I am so far beyond looking for my ‘‘dream job’’ at this point that I don’t even really consider it a possibility. I just want to work at a non-profit somewhere.

I appreciate all of this advice, truly. I have been stepping up my game considerably, but I may have to work even harder. This is a special challenge for me because I am very introverted and social networking is not my cup o’ tea.

Wonderful tip - I will certainly do that.

I worked for the Red Cross for a while - I started out volunteering my computer skills, mostly just to get something on my resume, then they hired me a few months later. More than half the employees there started as volunteers. Even if they don’t have a job for you, they make a great start for a network.

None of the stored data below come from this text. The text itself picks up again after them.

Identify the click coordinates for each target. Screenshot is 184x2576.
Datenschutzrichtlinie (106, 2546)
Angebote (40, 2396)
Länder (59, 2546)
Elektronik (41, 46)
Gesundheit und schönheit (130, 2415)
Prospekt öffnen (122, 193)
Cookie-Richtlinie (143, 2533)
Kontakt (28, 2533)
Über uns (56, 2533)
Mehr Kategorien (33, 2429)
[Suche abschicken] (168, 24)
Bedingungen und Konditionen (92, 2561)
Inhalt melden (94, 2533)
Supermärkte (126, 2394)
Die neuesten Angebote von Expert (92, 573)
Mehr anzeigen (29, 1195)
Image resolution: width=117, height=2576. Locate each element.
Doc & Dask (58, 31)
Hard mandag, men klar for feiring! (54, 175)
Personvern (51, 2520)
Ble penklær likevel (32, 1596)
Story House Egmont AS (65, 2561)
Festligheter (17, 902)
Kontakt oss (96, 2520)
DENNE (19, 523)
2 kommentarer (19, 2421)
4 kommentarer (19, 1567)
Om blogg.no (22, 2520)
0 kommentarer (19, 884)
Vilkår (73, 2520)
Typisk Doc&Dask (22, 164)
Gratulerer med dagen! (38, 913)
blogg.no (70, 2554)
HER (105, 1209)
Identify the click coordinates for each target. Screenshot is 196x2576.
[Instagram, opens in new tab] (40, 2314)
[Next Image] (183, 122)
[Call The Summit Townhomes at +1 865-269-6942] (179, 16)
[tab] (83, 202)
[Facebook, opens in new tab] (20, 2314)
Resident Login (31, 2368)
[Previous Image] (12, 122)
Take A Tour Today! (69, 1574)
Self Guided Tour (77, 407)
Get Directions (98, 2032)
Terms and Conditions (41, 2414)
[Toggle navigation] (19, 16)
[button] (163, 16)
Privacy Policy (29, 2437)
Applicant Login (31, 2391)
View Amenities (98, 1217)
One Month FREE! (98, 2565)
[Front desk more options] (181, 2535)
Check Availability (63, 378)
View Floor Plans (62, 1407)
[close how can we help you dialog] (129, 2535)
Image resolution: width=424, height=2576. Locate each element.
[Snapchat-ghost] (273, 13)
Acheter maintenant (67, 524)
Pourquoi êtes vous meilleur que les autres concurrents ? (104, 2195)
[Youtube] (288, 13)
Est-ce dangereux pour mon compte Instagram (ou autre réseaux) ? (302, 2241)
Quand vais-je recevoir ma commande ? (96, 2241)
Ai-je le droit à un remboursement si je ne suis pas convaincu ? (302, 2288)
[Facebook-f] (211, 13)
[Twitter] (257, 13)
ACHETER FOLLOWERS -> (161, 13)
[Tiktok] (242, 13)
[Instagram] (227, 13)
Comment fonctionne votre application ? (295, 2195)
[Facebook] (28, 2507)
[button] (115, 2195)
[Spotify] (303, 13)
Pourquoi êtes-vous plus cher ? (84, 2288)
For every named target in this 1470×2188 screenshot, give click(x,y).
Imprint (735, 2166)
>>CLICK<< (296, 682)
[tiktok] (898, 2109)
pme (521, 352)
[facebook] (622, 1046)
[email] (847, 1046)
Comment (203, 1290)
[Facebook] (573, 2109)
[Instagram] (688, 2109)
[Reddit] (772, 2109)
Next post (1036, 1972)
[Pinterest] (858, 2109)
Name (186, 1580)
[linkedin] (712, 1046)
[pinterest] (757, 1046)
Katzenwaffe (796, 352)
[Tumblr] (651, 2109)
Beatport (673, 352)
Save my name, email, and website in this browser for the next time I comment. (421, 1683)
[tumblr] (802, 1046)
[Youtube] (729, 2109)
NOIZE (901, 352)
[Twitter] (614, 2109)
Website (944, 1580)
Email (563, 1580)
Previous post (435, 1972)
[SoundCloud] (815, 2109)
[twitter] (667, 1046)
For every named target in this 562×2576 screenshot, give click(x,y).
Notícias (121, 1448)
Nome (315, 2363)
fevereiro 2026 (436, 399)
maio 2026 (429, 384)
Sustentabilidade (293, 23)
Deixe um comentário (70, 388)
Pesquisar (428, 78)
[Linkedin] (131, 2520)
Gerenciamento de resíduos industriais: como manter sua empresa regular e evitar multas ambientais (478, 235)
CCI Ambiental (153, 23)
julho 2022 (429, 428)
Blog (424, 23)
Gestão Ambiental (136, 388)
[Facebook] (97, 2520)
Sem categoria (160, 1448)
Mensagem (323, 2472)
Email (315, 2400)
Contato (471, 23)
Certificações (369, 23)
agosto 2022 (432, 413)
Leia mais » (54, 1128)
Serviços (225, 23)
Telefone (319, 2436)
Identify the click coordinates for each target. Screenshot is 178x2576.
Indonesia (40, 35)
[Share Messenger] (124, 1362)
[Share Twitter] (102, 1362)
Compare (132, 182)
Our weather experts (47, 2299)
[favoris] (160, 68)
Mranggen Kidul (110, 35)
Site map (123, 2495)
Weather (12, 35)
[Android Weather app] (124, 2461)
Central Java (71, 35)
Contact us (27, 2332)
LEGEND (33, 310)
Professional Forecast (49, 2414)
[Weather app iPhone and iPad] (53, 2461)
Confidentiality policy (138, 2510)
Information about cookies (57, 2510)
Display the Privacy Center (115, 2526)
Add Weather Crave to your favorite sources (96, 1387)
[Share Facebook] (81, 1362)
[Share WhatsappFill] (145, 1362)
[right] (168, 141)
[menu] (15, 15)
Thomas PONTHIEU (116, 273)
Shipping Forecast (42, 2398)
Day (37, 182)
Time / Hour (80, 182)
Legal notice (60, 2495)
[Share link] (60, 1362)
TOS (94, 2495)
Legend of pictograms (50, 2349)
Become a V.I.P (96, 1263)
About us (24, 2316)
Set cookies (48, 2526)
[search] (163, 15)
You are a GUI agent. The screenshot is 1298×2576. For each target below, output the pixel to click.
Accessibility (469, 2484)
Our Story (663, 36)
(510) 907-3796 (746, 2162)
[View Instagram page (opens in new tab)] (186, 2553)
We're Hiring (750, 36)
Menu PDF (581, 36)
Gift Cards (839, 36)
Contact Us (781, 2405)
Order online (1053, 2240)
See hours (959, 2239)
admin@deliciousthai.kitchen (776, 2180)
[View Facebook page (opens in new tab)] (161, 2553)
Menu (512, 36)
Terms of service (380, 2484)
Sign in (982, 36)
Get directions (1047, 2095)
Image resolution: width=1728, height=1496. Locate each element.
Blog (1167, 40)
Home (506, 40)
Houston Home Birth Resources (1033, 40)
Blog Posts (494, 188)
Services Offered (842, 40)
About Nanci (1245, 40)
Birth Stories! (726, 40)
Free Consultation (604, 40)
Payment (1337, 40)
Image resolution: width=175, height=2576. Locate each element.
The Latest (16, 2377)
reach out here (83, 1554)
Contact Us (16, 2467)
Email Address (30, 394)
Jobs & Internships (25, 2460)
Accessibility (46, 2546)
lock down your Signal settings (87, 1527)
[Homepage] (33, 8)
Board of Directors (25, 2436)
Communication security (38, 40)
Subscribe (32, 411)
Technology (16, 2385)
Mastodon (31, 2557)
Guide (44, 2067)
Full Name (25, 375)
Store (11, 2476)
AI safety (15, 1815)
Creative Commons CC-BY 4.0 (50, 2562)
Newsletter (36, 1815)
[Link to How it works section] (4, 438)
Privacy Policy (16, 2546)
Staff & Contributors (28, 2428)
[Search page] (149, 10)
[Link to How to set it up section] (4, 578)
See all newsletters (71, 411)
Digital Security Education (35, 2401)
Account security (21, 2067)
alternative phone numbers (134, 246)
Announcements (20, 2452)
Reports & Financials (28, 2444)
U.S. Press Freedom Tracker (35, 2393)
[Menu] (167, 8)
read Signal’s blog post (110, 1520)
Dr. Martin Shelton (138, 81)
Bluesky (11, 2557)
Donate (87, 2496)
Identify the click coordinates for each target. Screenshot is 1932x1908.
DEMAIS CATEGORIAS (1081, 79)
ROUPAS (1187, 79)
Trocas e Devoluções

I’d suspect that managers of non-profits are out there a lot drumming up money, so you should be able to identify some managers at places you want to work. Think about what they need to make their non-profit work. Address that, as best you can, or ask questions about it if you get a hold of some of them. Clearly that isn’t about making money,but about serving the clients.

One thing I don’t like to see in resumes is an objective of “increasing my skills in X.” That’s a fine objective for a person to have, but I’m not going to hire them for it. My goal in hiring someone is to make my life easier and to help meet my objectives. Part of which is making that person look good and giving credit.
Anyhow, the purpose of that little rant is to approach all interviewing and job hunting from the perspective of what you can do for them, not what they can do for you. Should be easier for you than most people.

And I think the handwritten note idea is good. For you. I work in Silicon Valley and it would be considered quite quaint.